## TEXTAUSZUG:
---------------
# Kleines Denksportspiel



## Archangel (20. Jun 2005)

Hallo zusammen,

ich hab mal zur Übung ein kleines Spiel gebastelt.

Scheibensetzten

Wer lust hat kann es sich ja mal anschauen und mir seine Meinung dazu sagen.

Die Sourcen und NetBeans-Projektdateine (Beste IDE wo giebt) sind mit in der JAR.

Gruß

Frank


----------



## Illuvatar (20. Jun 2005)

Ich checks net^^ Wie kann ich die Scheiben bewegen?


----------



## Wildcard (20. Jun 2005)

Archangel hat gesagt.:
			
		

> Kleines Denksportspiel


Einen 3 Zeilen-billig Algo kann man nun nicht gerade als 'Denksport' bezeichnen.
Da passt Ausdauersport wohl besser  :wink:


----------



## Archangel (20. Jun 2005)

@Illuvatar

Einfach Scheibe mit rechter Maustaste anklicken und per Drag and Drop auf einen anderen Stab setzen.
---------------
## BEREITGESTELLTES MATERIAL:
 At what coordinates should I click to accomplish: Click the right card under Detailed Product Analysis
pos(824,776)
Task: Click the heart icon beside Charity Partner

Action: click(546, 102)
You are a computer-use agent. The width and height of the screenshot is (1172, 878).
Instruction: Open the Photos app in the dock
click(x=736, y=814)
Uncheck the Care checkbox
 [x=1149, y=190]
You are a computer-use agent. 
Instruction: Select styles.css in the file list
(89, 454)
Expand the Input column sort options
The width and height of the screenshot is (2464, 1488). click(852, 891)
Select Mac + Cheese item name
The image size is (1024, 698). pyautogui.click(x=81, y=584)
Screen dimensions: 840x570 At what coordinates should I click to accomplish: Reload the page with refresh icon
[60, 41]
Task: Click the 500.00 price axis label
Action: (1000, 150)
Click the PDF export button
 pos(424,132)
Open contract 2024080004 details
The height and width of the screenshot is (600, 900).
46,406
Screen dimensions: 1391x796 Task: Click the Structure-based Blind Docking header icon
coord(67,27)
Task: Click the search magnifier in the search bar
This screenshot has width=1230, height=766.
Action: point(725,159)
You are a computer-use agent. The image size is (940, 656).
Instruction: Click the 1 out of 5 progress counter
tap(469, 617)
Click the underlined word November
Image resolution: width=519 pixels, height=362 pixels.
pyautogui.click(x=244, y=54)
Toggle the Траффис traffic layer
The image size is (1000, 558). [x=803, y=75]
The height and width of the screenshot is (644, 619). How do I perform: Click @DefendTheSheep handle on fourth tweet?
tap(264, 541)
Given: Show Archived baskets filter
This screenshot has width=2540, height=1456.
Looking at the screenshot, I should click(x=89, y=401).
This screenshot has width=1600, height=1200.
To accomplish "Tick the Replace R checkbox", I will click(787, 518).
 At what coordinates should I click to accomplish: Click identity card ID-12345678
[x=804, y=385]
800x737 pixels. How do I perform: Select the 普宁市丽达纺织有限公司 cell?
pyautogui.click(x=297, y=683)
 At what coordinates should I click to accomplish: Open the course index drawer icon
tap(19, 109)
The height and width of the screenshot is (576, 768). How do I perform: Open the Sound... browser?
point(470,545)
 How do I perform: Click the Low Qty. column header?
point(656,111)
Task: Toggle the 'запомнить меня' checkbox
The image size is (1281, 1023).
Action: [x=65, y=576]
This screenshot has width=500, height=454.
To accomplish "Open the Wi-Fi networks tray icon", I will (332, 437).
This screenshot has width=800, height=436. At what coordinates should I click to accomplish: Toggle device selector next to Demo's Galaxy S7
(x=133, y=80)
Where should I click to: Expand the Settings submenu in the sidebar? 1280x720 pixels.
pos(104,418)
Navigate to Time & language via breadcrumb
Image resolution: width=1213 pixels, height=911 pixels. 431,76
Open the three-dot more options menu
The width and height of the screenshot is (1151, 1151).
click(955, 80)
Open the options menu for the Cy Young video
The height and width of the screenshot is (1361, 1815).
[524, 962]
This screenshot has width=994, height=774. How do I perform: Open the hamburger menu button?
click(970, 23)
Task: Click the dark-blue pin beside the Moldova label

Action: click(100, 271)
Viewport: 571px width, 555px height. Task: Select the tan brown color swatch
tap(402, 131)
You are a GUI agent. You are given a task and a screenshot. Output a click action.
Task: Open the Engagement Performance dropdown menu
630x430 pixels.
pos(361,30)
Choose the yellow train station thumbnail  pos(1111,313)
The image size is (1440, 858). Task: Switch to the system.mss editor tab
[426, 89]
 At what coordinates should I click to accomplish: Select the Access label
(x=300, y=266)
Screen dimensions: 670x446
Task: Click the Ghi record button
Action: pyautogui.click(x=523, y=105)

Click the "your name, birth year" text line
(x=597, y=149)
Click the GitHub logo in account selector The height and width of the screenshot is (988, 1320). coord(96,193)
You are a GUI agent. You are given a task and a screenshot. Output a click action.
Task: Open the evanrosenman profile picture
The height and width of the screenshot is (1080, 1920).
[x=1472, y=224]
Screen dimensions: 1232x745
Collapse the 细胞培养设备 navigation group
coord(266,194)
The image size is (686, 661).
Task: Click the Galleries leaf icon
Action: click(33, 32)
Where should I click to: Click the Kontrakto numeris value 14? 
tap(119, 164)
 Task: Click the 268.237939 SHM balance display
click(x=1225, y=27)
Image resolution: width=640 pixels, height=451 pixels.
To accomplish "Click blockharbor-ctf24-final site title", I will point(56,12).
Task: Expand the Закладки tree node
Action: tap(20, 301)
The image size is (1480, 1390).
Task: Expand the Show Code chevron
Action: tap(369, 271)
---------------
## AUFGABENTEILE:
A) Geben Sie den Absatz im Forenthread zum Denksportspiel, der mit „Einfach Scheibe mit rechter Maustaste“ beginnt, als knappe Stichpunktliste wieder.
B) Entnehmen Sie der Auflistung jede Zeile, in der die Zeichenfolge „what“ vorkommt. Beachten Sie dabei die Groß- und Kleinschreibung.

## LÖSUNGEN JE AUFGABE:
A)
- Scheibe mit der rechten Maustaste anklicken
- per Drag and Drop auf einen anderen Stab setzen

B)
 At what coordinates should I click to accomplish: Click the right card under Detailed Product Analysis
Screen dimensions: 840x570 At what coordinates should I click to accomplish: Reload the page with refresh icon
 At what coordinates should I click to accomplish: Click identity card ID-12345678
 At what coordinates should I click to accomplish: Open the course index drawer icon
This screenshot has width=800, height=436. At what coordinates should I click to accomplish: Toggle device selector next to Demo's Galaxy S7
 At what coordinates should I click to accomplish: Select the Access label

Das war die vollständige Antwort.